**Work instructions**: Report each line of the records below that contains the word "icon".

**Data**:
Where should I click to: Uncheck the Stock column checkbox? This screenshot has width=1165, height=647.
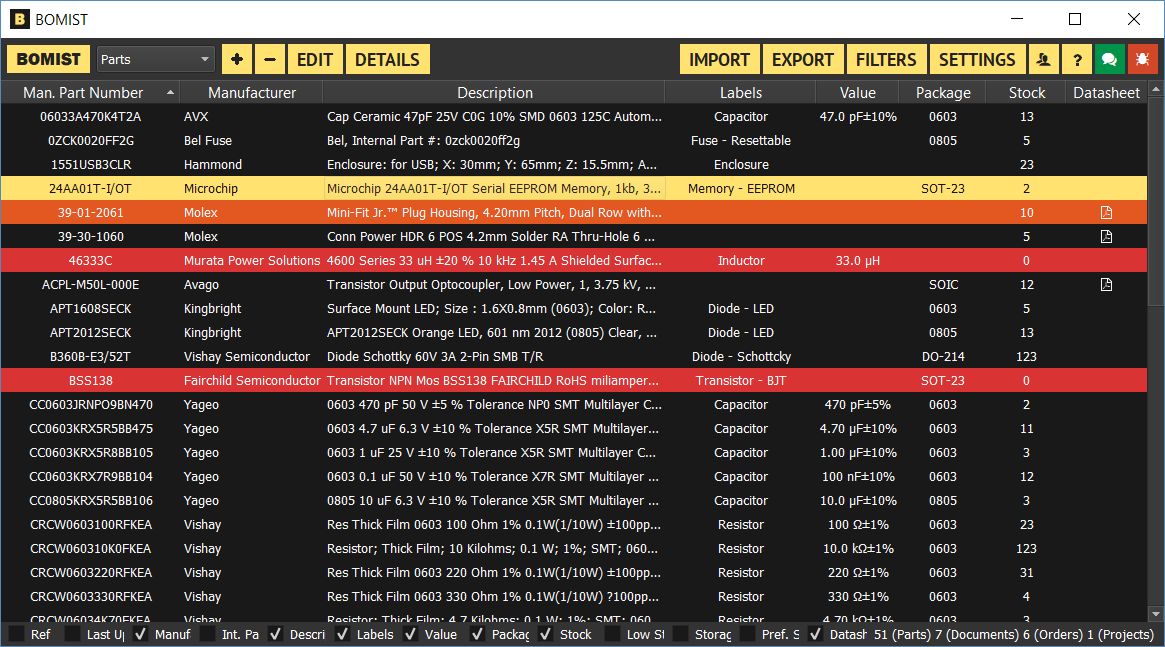point(546,634)
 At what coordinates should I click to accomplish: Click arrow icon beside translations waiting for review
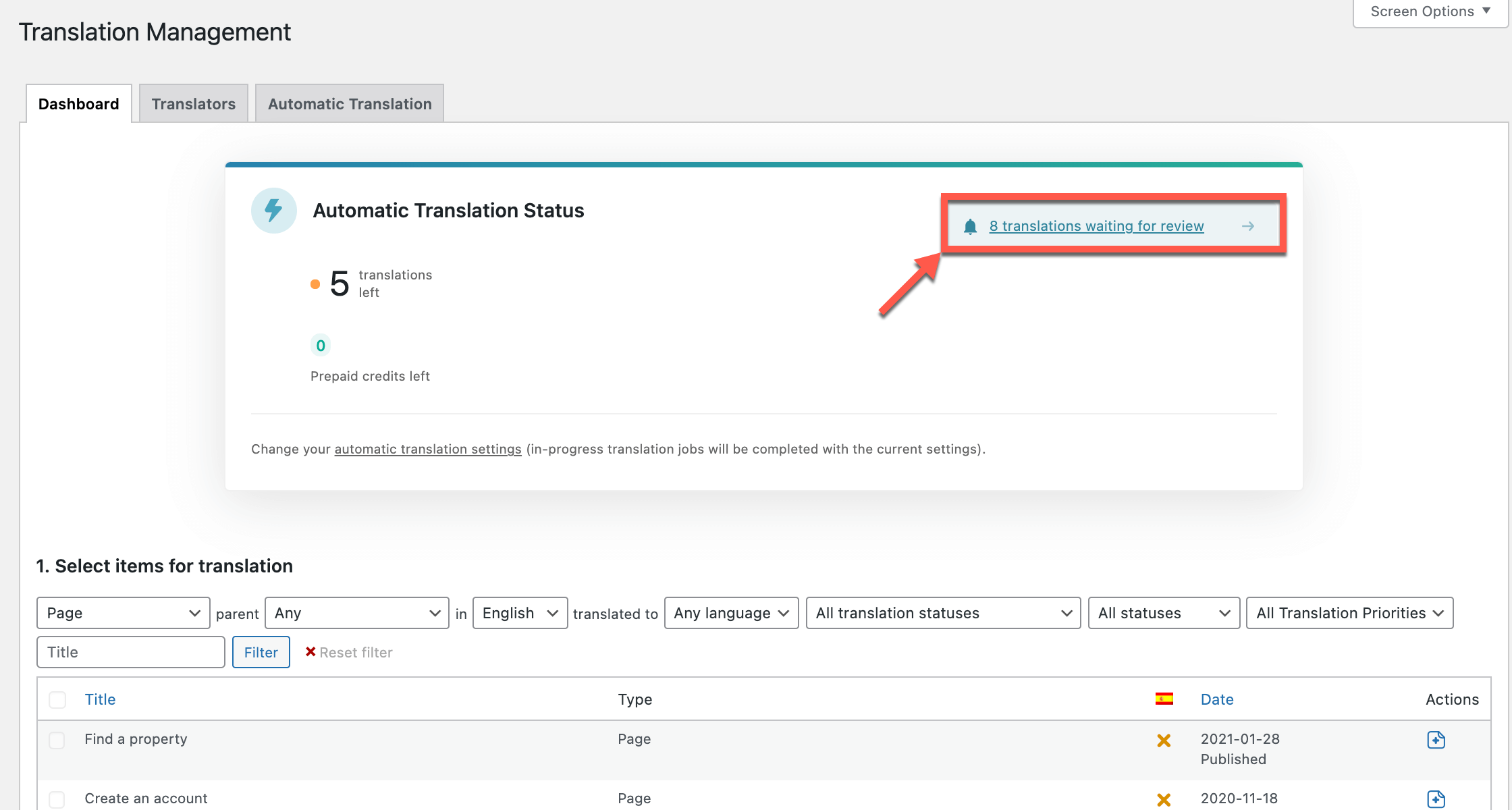click(x=1247, y=226)
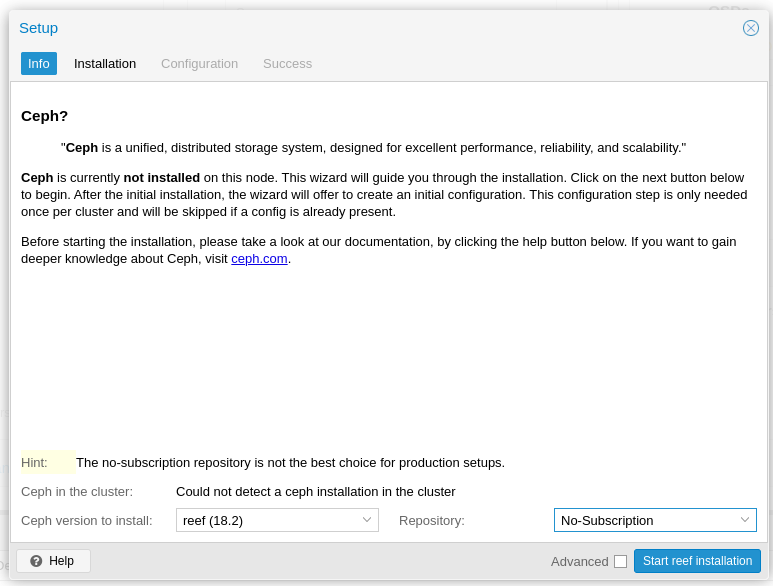Visit the ceph.com link
773x586 pixels.
click(x=259, y=258)
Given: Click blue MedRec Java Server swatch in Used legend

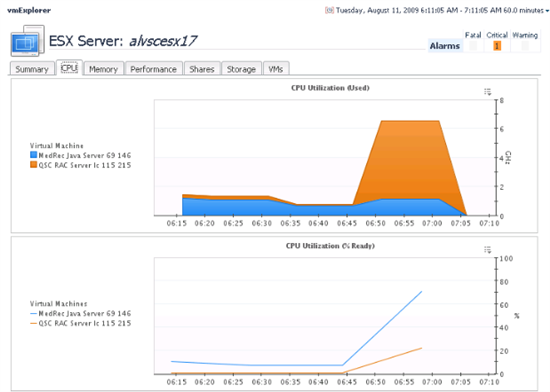Looking at the screenshot, I should coord(33,155).
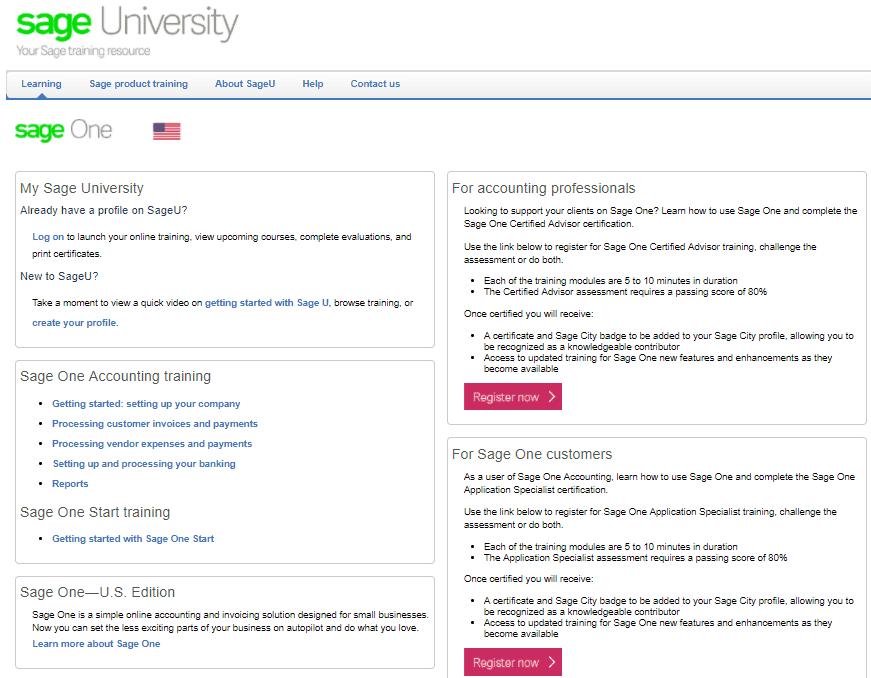Select the Learning tab
Image resolution: width=871 pixels, height=678 pixels.
point(41,84)
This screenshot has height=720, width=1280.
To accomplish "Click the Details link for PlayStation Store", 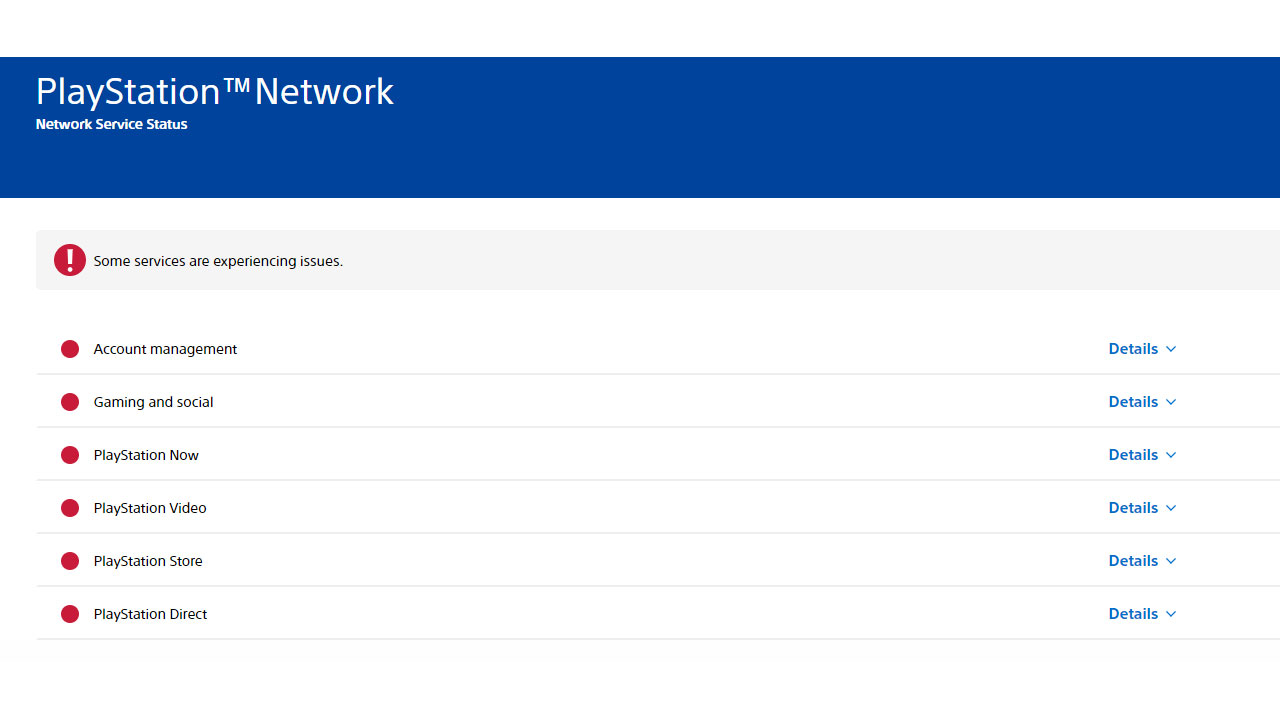I will [x=1133, y=561].
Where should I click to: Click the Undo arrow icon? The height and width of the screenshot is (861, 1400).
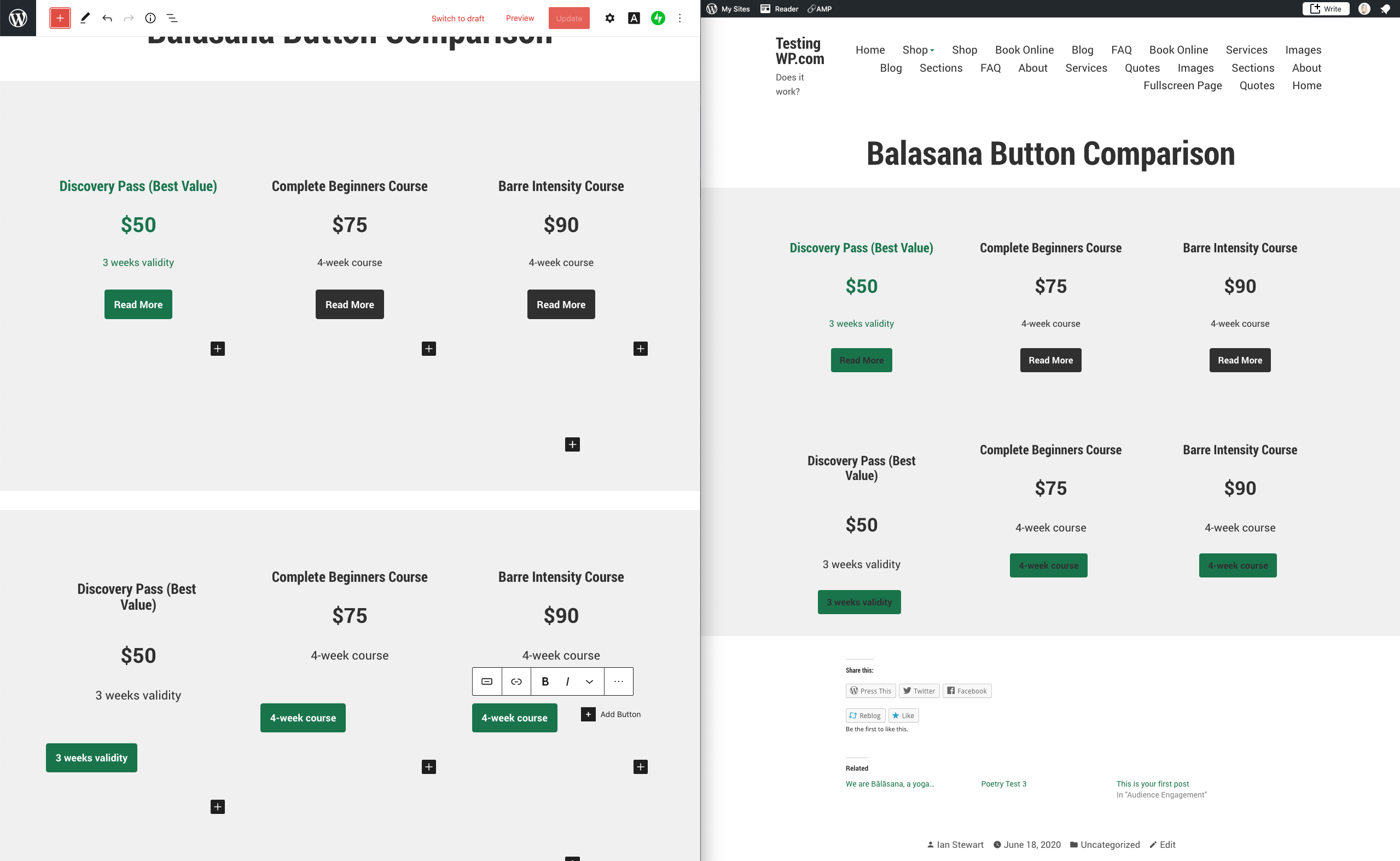tap(107, 18)
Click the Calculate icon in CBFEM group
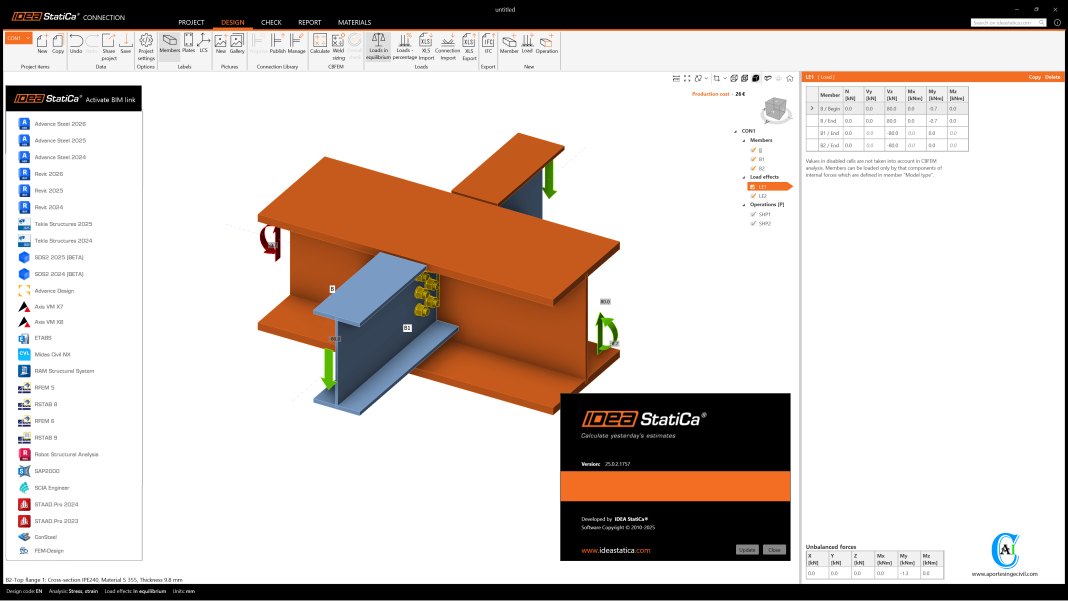The image size is (1068, 601). tap(320, 42)
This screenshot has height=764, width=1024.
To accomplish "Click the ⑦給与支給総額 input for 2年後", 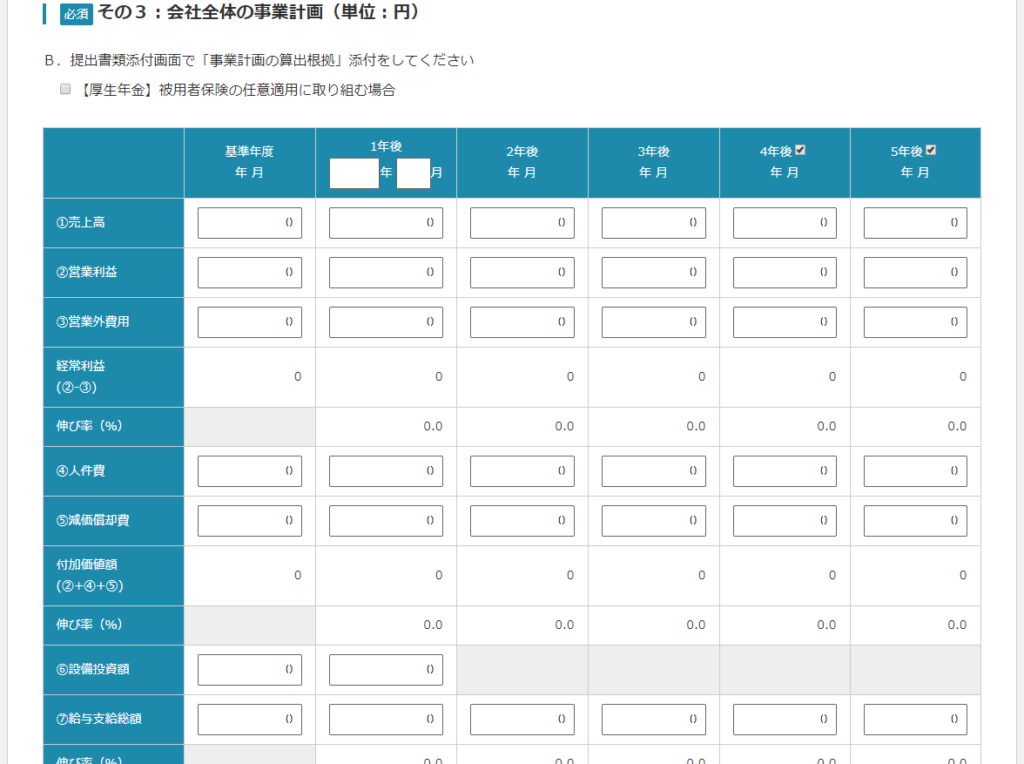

**Response to this task**:
 At what coordinates should I click to accomplish: Click arrow icon beside translations waiting for review
Where should I click to: Click the Undo arrow icon? The height and width of the screenshot is (861, 1400).
Click the Calculate icon in CBFEM group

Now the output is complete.